Purpose: What kind of thinking
does this routine encourage?
This routine fosters creative thinking. It helps explore “hidden”
options in a decision making situation. Often people don’t
make good decisions because they miss the hidden options. It is
also relevant to understanding. It helps in building an understanding
of decision-making situations even when you are not the real decision
Application: When and Where can
it be used?
Students can use it for personal decision making or you and students
can use it for classroom decision making. Also, you can use it with
students as a way of exploring and understanding important decisions
in the news or history or literature or science policy or medical
policy, etc.
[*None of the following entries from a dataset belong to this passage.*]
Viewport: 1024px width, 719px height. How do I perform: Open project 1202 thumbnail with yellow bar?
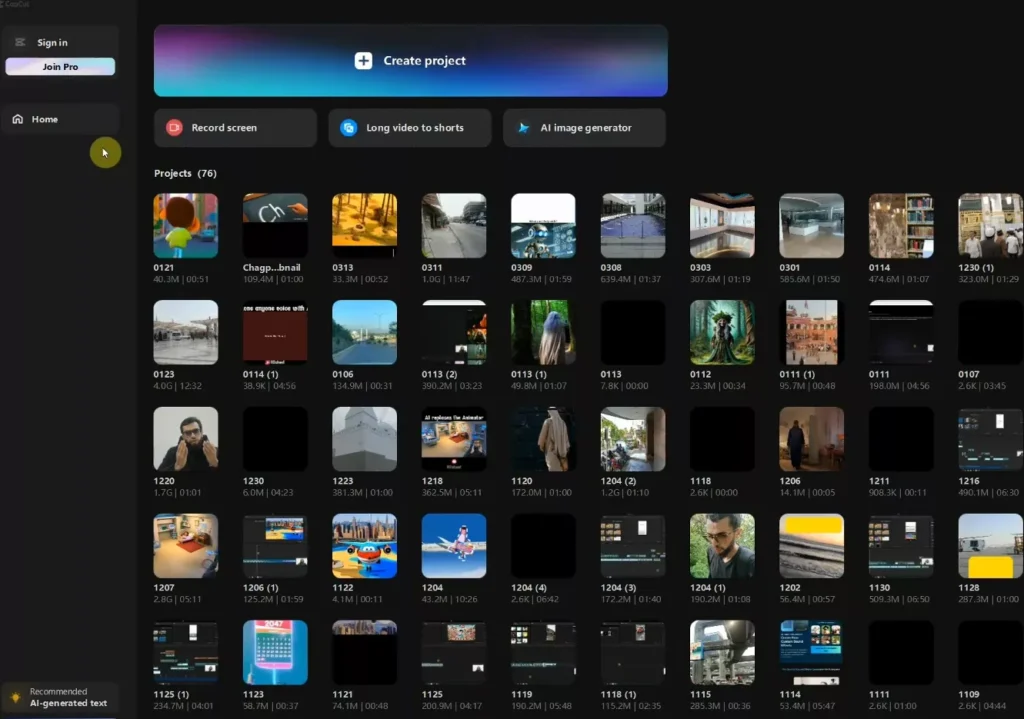(811, 546)
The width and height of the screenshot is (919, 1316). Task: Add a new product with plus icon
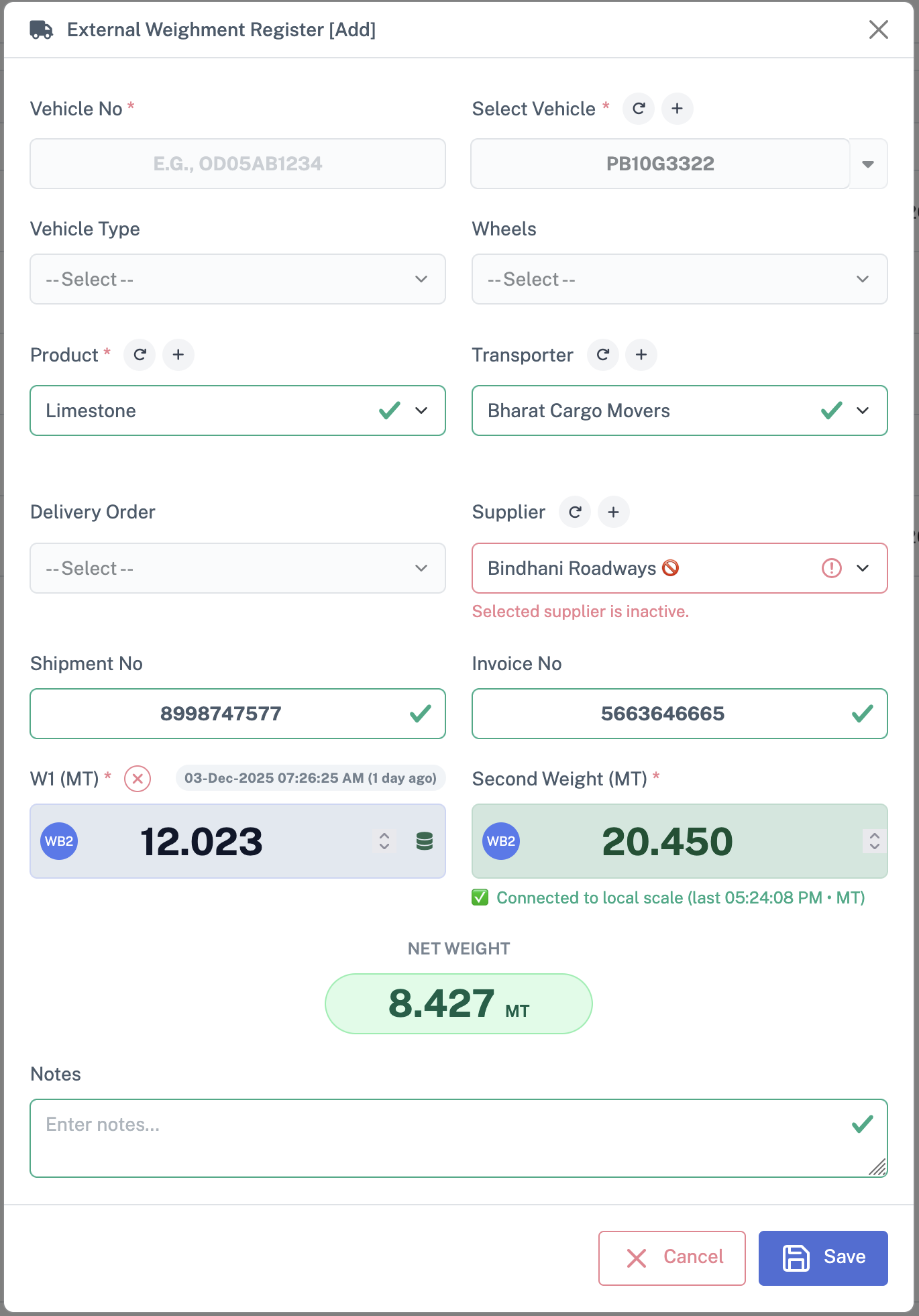tap(178, 355)
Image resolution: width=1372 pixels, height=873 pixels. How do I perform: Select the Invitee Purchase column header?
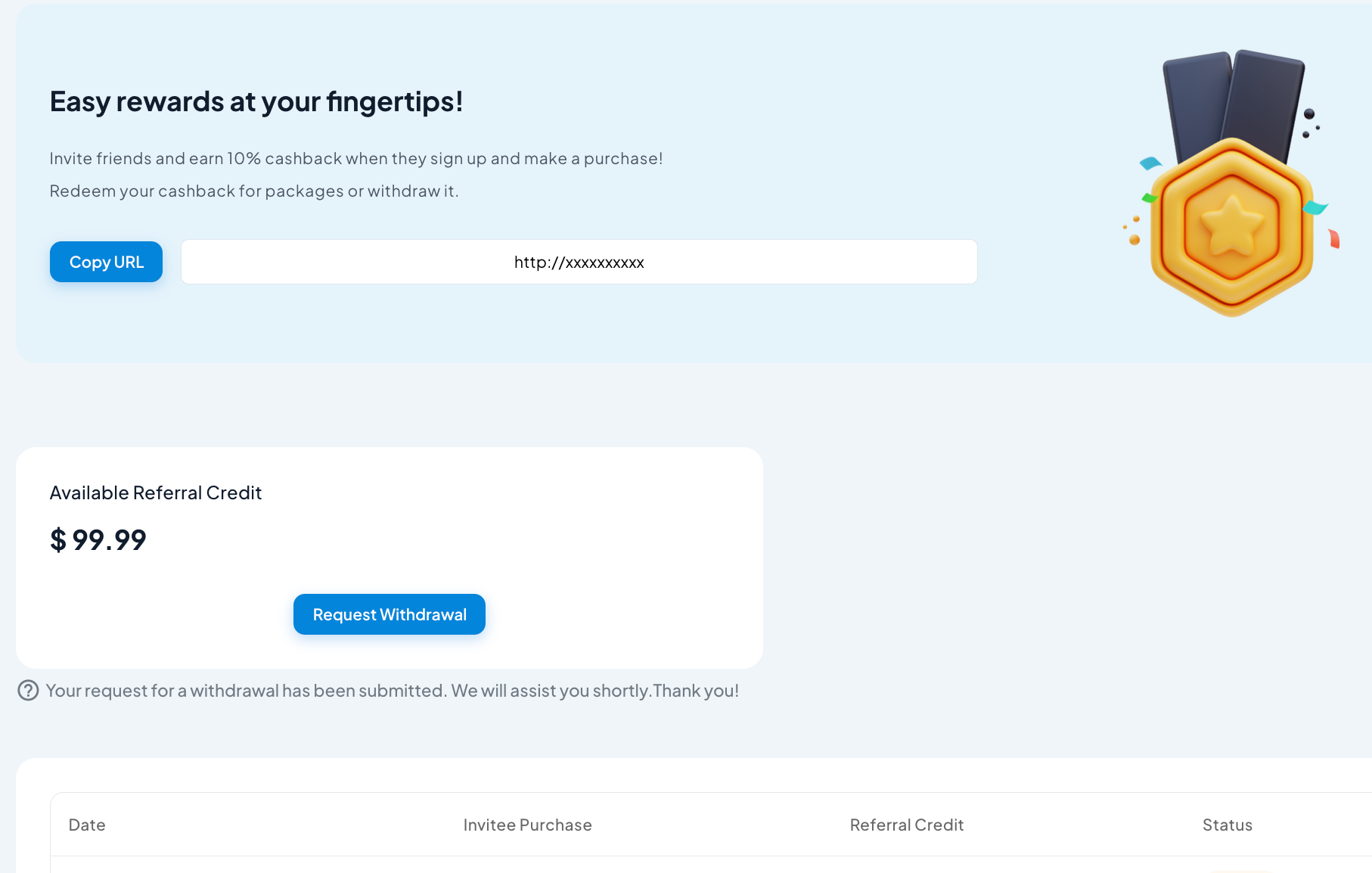(x=527, y=825)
You can ask students to make the decision personal
by role playing, imagining that they were in the situation.
Launch: What are some tips for starting
and using this routine?
Emphasize that maybe there are good hidden options, maybe not –
we have to find out by looking. Put the ideas on the blackboard
or have students write them on Post-its and stick them up. Use an
explosion-like diagram with radiating lines instead of a list if
you want to emphasize the spirit, but a list is okay too.
Remember, crazy ideas are okay – they are
just part of the mix and they may lead to something else by piggybacking.
In many classroom situations the point is to use
creative thinking to understand the situation better, as in step
3. You don’t need a final decision. You can decide whether
it’s a good idea to go on to another routine for choosing
among the options. Or you can just take a quick vote on some of
the likely options. If you want, you can do this before step 3,
to give students a little more to discuss in step 3.